WHAT YOU WILL DO → Repeat every line below exactly as it reads.

DATA EXTRACTS →
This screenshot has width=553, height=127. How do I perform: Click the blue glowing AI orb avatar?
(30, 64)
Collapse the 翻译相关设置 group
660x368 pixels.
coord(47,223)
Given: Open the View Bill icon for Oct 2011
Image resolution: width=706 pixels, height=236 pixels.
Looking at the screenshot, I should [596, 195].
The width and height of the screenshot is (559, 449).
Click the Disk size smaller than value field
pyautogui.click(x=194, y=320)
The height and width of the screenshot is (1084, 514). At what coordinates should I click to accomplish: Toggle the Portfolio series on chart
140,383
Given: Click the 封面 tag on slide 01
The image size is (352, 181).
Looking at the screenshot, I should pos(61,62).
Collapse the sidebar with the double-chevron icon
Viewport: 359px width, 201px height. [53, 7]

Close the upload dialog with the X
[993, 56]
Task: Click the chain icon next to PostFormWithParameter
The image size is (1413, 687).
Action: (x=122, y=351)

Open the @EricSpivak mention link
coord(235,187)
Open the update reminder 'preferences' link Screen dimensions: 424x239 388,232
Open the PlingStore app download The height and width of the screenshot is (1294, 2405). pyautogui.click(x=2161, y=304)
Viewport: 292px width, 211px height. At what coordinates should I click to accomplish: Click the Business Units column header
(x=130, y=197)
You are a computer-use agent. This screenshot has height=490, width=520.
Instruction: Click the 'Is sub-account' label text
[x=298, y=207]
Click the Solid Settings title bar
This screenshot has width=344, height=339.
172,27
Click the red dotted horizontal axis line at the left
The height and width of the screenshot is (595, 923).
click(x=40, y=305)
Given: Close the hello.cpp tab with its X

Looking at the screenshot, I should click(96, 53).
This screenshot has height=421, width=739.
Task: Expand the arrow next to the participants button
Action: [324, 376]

ANSWER SPACE →
This screenshot has width=553, height=127. How do I perform: Click the blue glowing AI orb avatar?
(30, 64)
Collapse the 翻译相关设置 group
660x368 pixels.
coord(47,223)
Given: Open the View Bill icon for Oct 2011
Image resolution: width=706 pixels, height=236 pixels.
Looking at the screenshot, I should [596, 195].
The width and height of the screenshot is (559, 449).
Click the Disk size smaller than value field
pyautogui.click(x=194, y=320)
The height and width of the screenshot is (1084, 514). At what coordinates should I click to accomplish: Toggle the Portfolio series on chart
140,383
Given: Click the 封面 tag on slide 01
The image size is (352, 181).
Looking at the screenshot, I should pos(61,62).
Collapse the sidebar with the double-chevron icon
Viewport: 359px width, 201px height. [53, 7]

Close the upload dialog with the X
[993, 56]
Task: Click the chain icon next to PostFormWithParameter
The image size is (1413, 687).
Action: (x=122, y=351)

Open the @EricSpivak mention link
coord(235,187)
Open the update reminder 'preferences' link Screen dimensions: 424x239 388,232
Open the PlingStore app download The height and width of the screenshot is (1294, 2405). pyautogui.click(x=2161, y=304)
Viewport: 292px width, 211px height. At what coordinates should I click to accomplish: Click the Business Units column header
(x=130, y=197)
You are a computer-use agent. This screenshot has height=490, width=520.
Instruction: Click the 'Is sub-account' label text
[x=298, y=207]
Click the Solid Settings title bar
This screenshot has width=344, height=339.
172,27
Click the red dotted horizontal axis line at the left
The height and width of the screenshot is (595, 923).
click(x=40, y=305)
Given: Close the hello.cpp tab with its X

Looking at the screenshot, I should click(96, 53).
This screenshot has height=421, width=739.
Task: Expand the arrow next to the participants button
Action: [324, 376]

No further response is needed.